Required action A:
Identify every line of the rows below that contains the string "your", treating uppercase and lowercase as different, and copy each such line.

On Apr 24, 2006, at 11:59 AM, Jim Fenton wrote:

John R Levine wrote:
DKIM lets anyone sign any message, with no necessary connection between the signing domain and the domain in any other header such as From: or Sender:. By third-party signatures we mean signatures that don't match the From: or don't match the Sender:, or don't match something else.

The definition in the current SSP draft is that a third-party signature is a signature that doesn't match the From:. There is no reference to Sender: or "something else".

This detail is still open, as SSP is at an early stage of development where details covered in the SSP raise concerns.

The semantics as well as definition of third party signatures are, to put it mildly, somewhat unclear. Some thought or actual experiments with such signatures could be helpful.

I have done a lot of thinking about this; other thought or experiments welcome. Given that SSP is the next document up for discussion in the DKIM WG, I think this has progressed beyond "research", and I don't think it's a good idea to fragment discussion between this mailing list and that one.

The DKIM WG are dealing with the Base draft and there is a desire to postpone SSP related discussions. Similar concepts discussed here should not cause any fragmentation at this time.

Dataset extract:
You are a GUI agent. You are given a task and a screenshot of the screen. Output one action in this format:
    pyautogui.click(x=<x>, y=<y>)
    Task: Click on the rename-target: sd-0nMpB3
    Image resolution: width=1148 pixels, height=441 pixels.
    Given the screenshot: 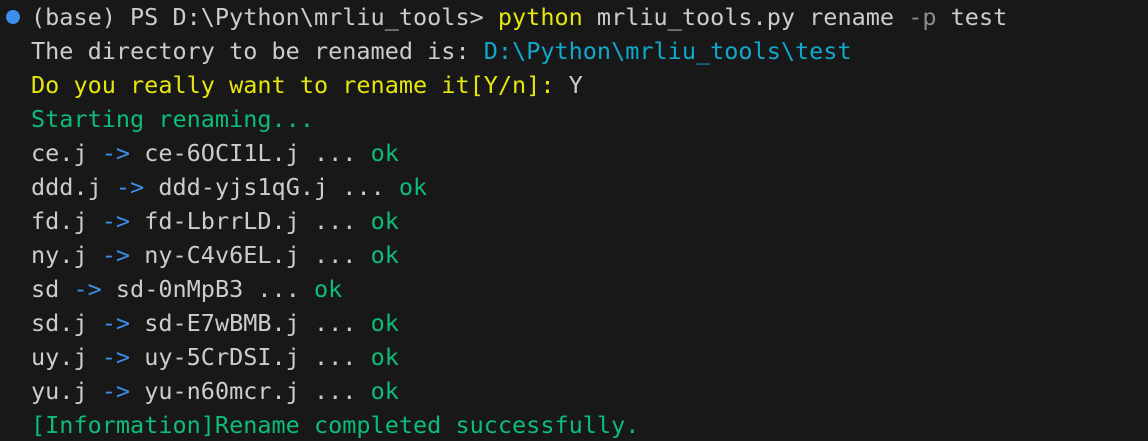 What is the action you would take?
    pyautogui.click(x=180, y=289)
    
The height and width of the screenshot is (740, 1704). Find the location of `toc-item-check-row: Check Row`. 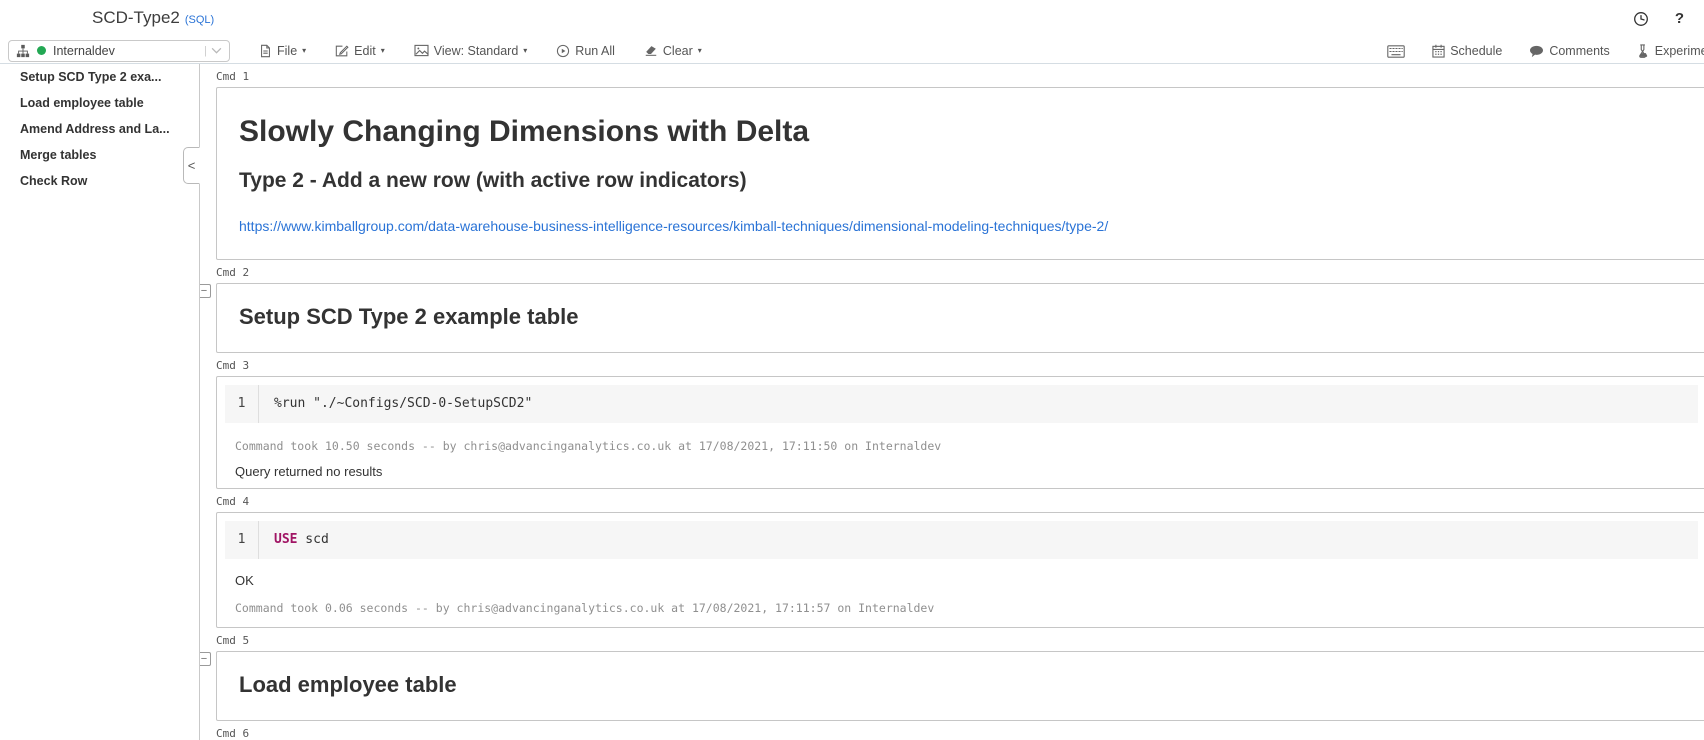

toc-item-check-row: Check Row is located at coordinates (100, 181).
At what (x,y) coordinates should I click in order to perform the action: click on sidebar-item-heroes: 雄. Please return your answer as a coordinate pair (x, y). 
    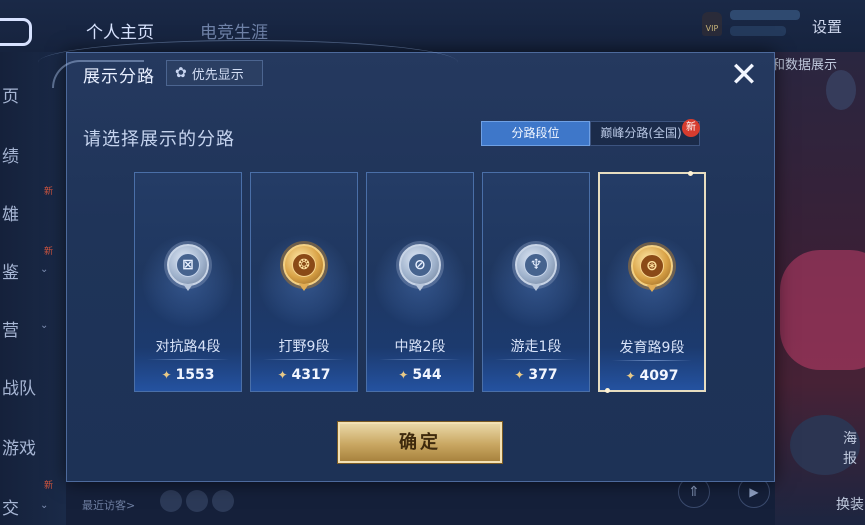
    Looking at the image, I should click on (10, 212).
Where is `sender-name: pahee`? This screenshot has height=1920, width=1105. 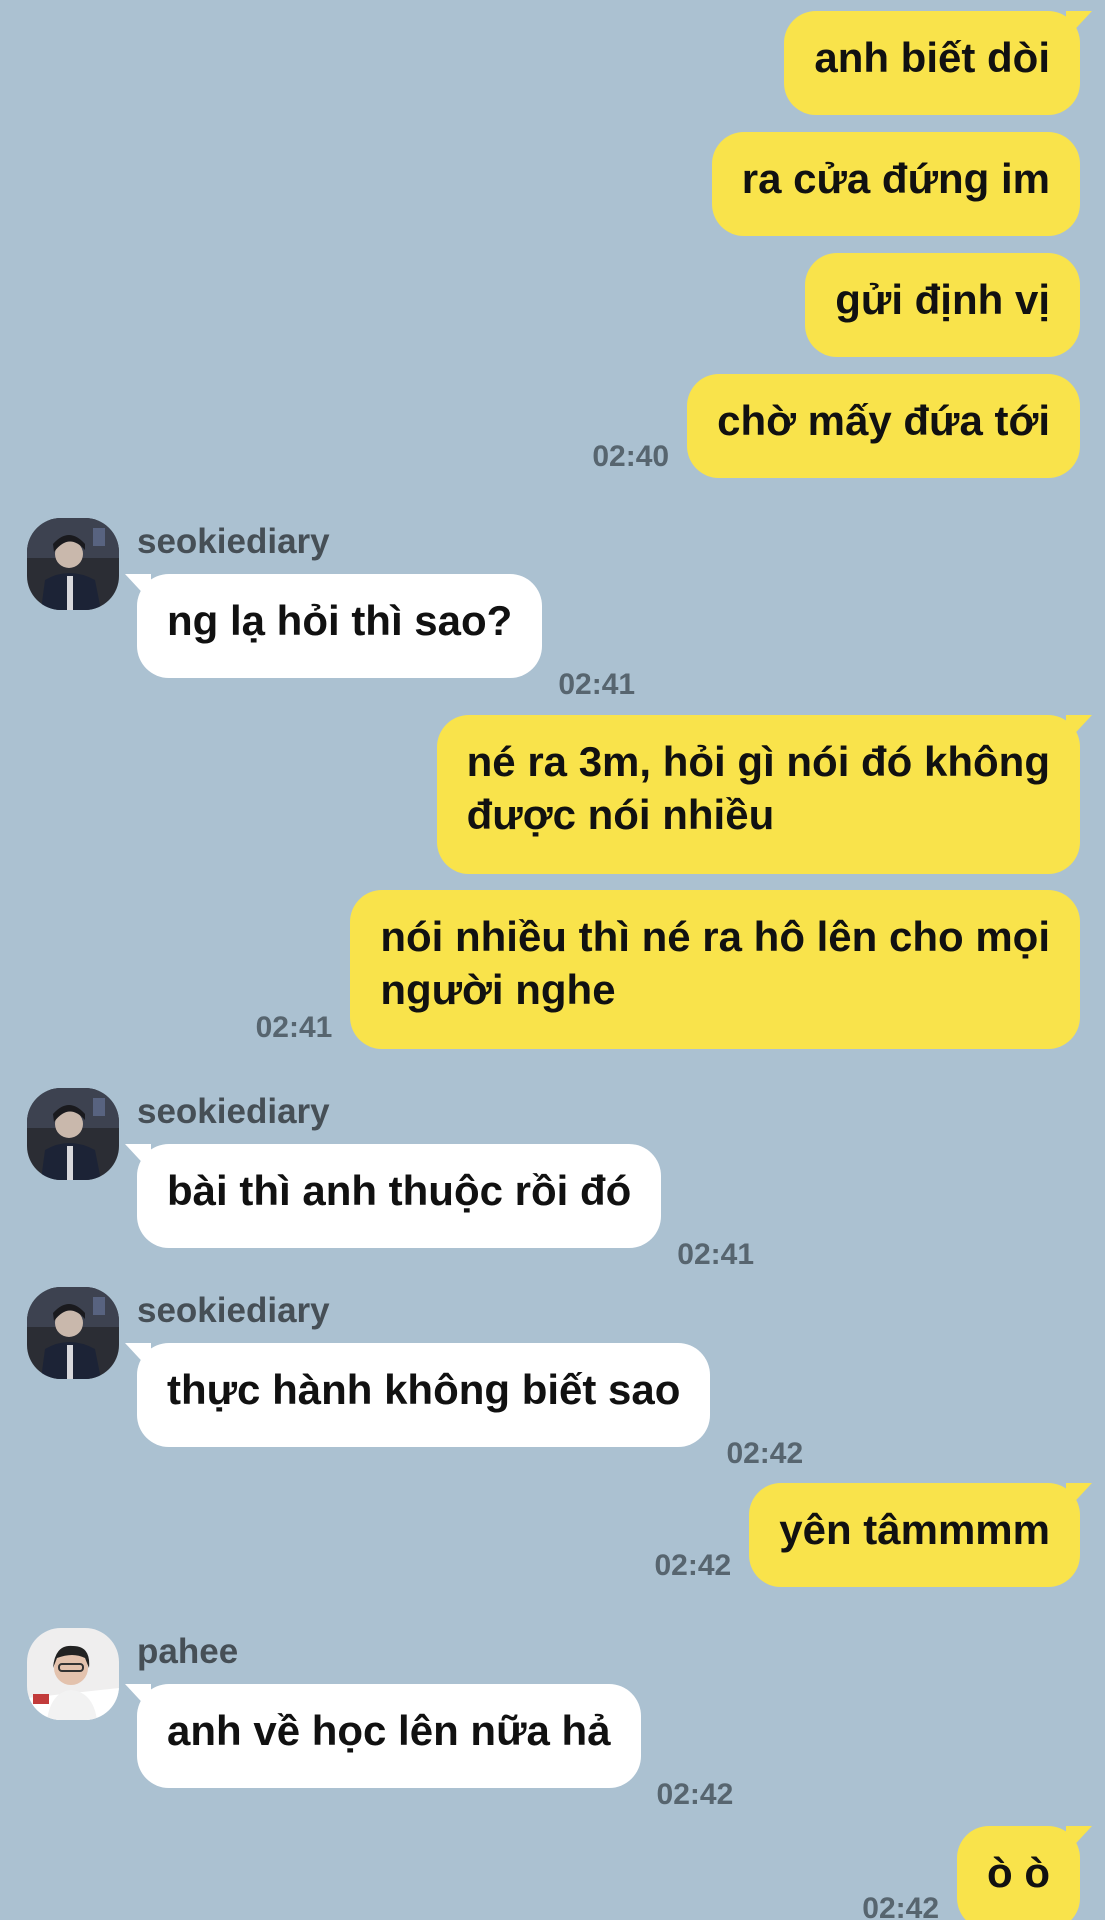 sender-name: pahee is located at coordinates (188, 1652).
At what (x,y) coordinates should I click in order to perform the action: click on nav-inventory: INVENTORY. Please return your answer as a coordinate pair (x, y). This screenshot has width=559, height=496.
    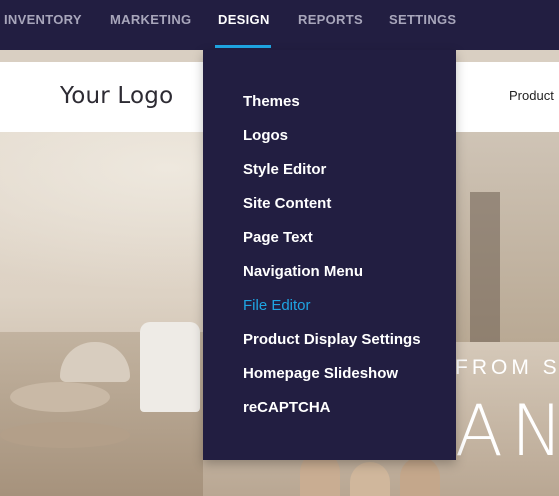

Required action B:
According to the email exchange on DKIM, how does the current SSP draft define a third-party signature?

Task solution A:
At what (x,y) coordinates should I click in order to perform the action: click on sidebar-item-heroes: 雄. Please return your answer as a coordinate pair (x, y). 
At what (x,y) coordinates should I click in order to perform the action: click on nav-inventory: INVENTORY. Please return your answer as a coordinate pair (x, y). This screenshot has width=559, height=496.

Task solution B:
It defines a third-party signature as a signature that doesn't match the From:.